COPY --from=builder /opt/spack-environment /opt/spack-environment
COPY --from=builder /opt/software /opt/software
COPY --from=builder /opt/._view /opt/._view
COPY --from=builder /opt/view /opt/view
COPY --from=builder /etc/profile.d/z10_spack_environment.sh /etc/profile.d/z10_spack_environment.sh

COPY data /share/myapp/data

ENTRYPOINT ["/bin/bash", "--rcfile", "/etc/profile", "-l", "-c", "$*", "--" ]
CMD [ "/bin/bash" ]

Configuration Reference

The tables below describe all the configuration options that are currently supported to customize the generation of container recipes:

General configuration options for the container section of spack.yaml

Option Name

Description

Allowed Values

Required

format

The format of the recipe

docker or singularity

Yes

depfile

Whether to use a depfile for installation, or not

True or False (default)

No

images:os

Operating system used as a base for the image

See Supported operating systems

Yes, if using constrained selection of base images

images:spack

Version of Spack use in the build stage

Valid tags for base:image

Yes, if using constrained selection of base images

images:spack:url

Repository from which Spack is cloned

Any fork of Spack

No

images:spack:ref

Reference for the checkout of Spack

Either a commit sha, a branch name or a tag

No

images:spack:resolve_sha

Resolve branches and tags in spack.yaml to commits in the generated recipe

True or False (default: False)

No

images:build

Image to be used in the build stage

Any valid container image

Yes, if using custom selection of base images

images:final

Image to be used in the build stage

Any valid container image

Yes, if using custom selection of base images

strip

Whether to strip binaries

true (default) or false

No

os_packages:command

Tool used to manage system packages

apt, yum, zypper, apk, yum_amazon

Only with custom base images

os_packages:update

Whether or not to update the list of available packages

True or False (default: True)

No

os_packages:build

System packages needed at build-time

Valid packages for the current OS

No

os_packages:final

System packages needed at run-time

Valid packages for the current OS

No

labels

Labels to tag the image

Pairs of key-value strings

No

Configuration options specific to Singularity

Option Name

Description

Allowed Values

Required

singularity:runscript

Content of %runscript

Any valid script

No

singularity:startscript

Content of %startscript

Any valid script

No

singularity:test

Content of %test

Any valid script

No

singularity:help

Description of the image

Description string

No

Best Practices

MPI

Due to the dependency on Fortran for OpenMPI, which is the spack default implementation, consider adding gfortran to the apt-get install list.

Recent versions of OpenMPI will require you to pass --allow-run-as-root to your mpirun calls if started as root user inside Docker.

For execution on HPC clusters, it can be helpful to import the docker image into Singularity in order to start a program with an external MPI. Otherwise, also add openssh-server to the apt-get install list.

CUDA

Starting from CUDA 9.0, Nvidia provides minimal CUDA images based on Ubuntu.
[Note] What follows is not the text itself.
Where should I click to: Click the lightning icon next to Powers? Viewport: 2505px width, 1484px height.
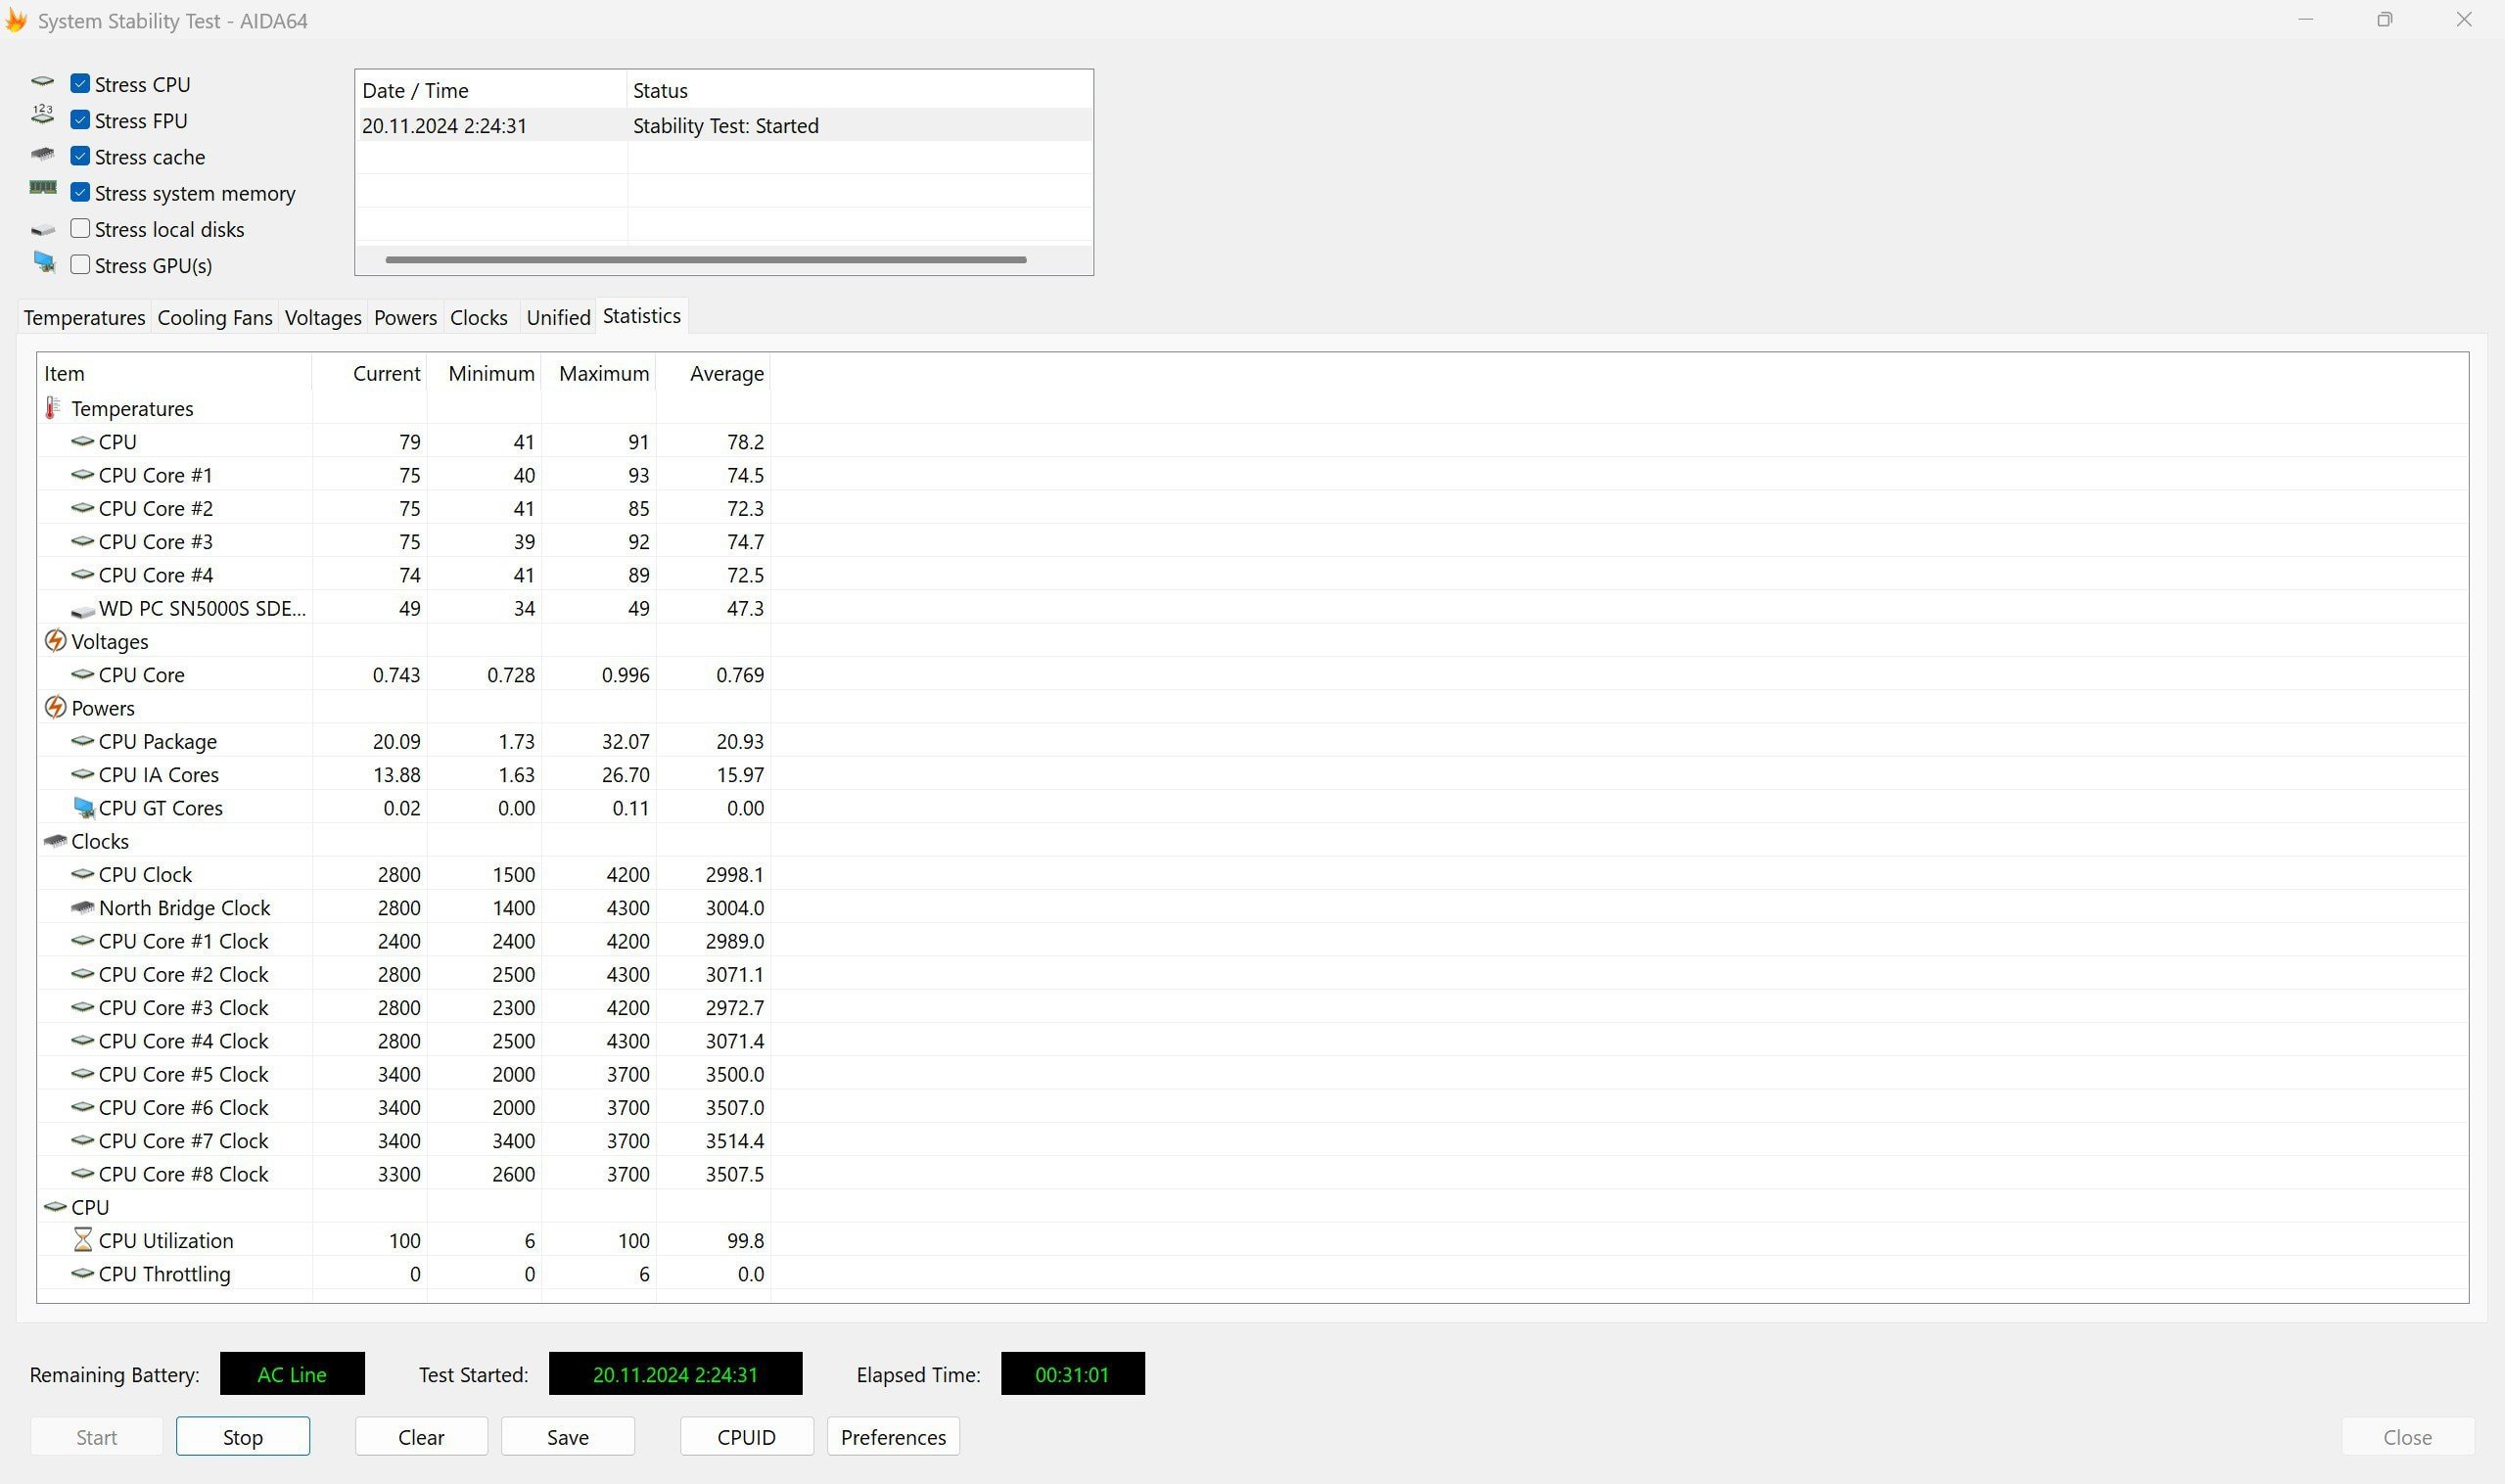coord(55,708)
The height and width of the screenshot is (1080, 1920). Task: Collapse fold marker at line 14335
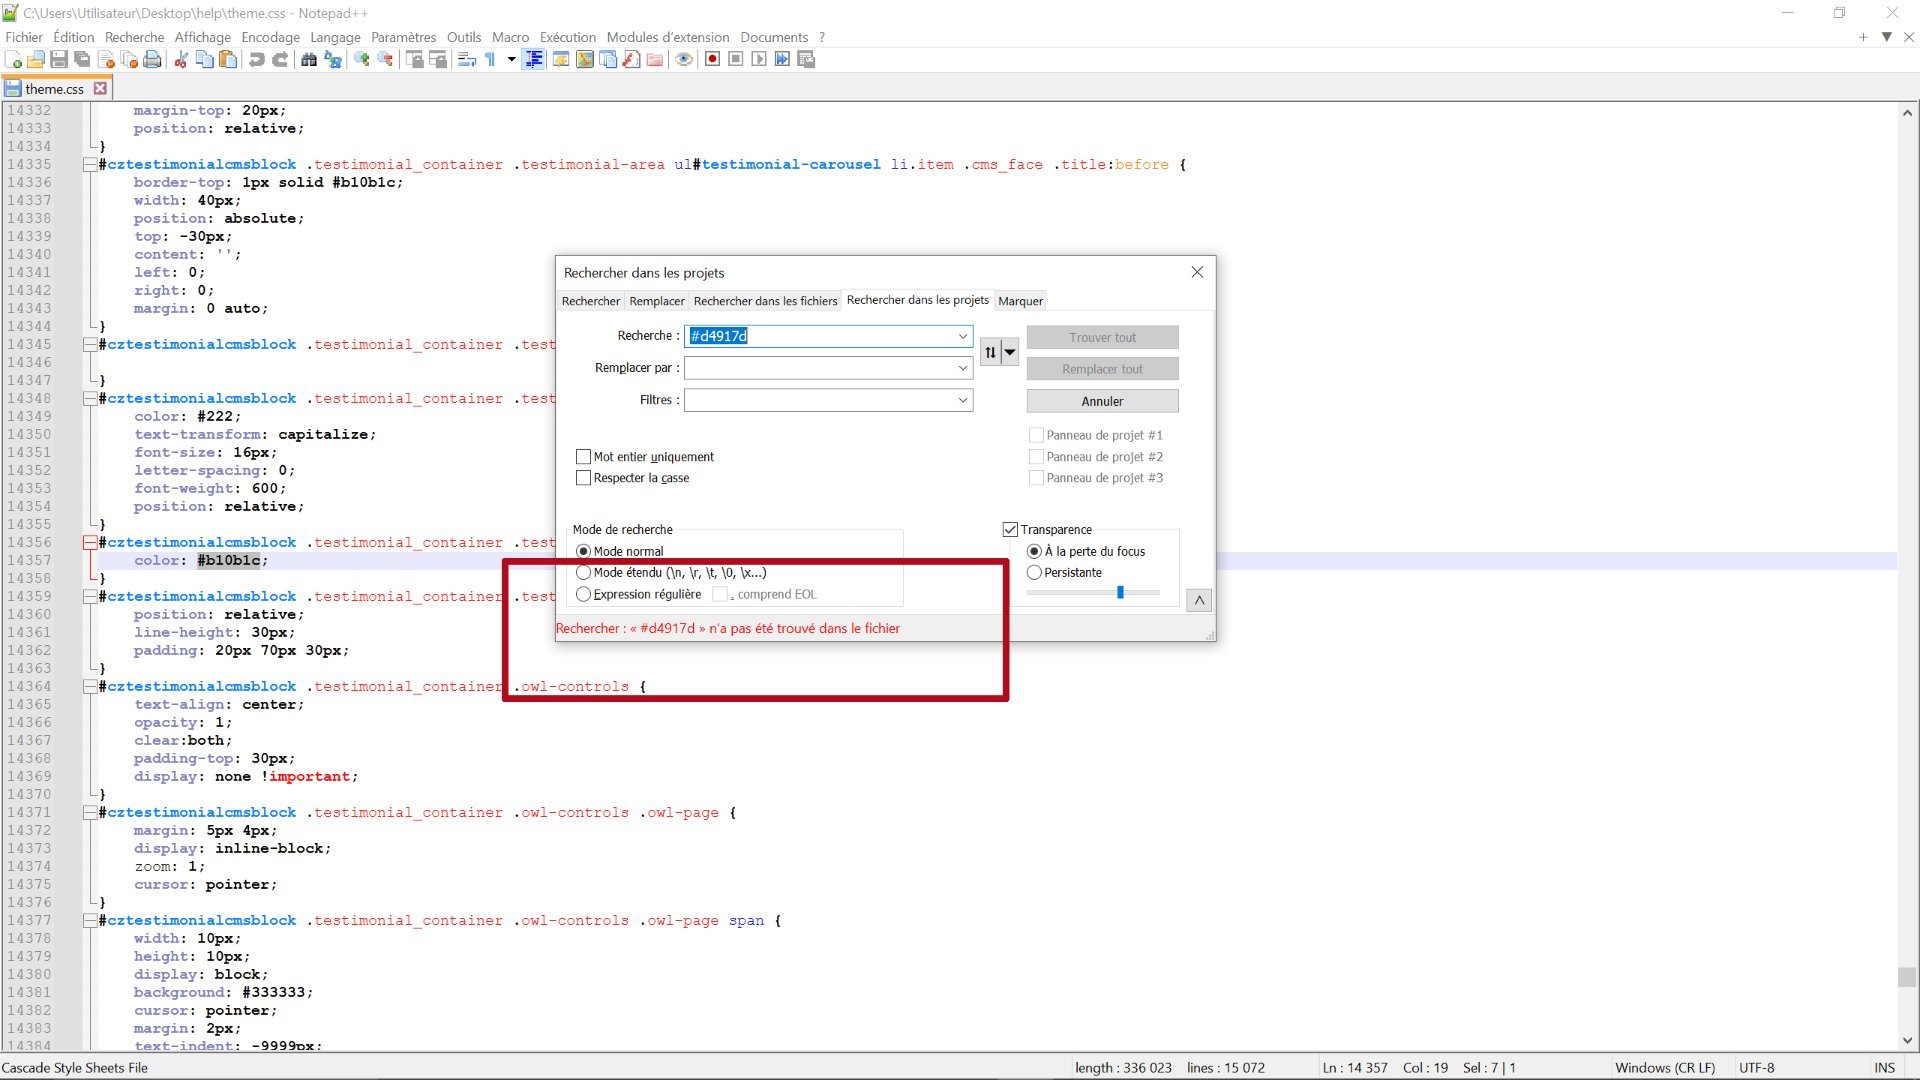tap(90, 165)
Please see their instructions. Avoid double-installing CUDA by adding, e.g.

packages:
  cuda:
    externals:
    - spec: "cuda@9.0.176%gcc@5.4.0 arch=linux-ubuntu16-x86_64"
      prefix: /usr/local/cuda
    buildable: False

to your spack.yaml.

Users will either need nvidia-docker or e.g. Singularity to execute device kernels.

Docker on Windows and OSX

On Mac OS and Windows, docker runs on a hypervisor that is not allocated much memory by default, and some spack packages may fail to build due to lack of memory. To work around this issue, consider configuring your docker installation to use more of your host memory. In some cases, you can also ease the memory pressure on parallel builds by limiting the parallelism in your config.yaml.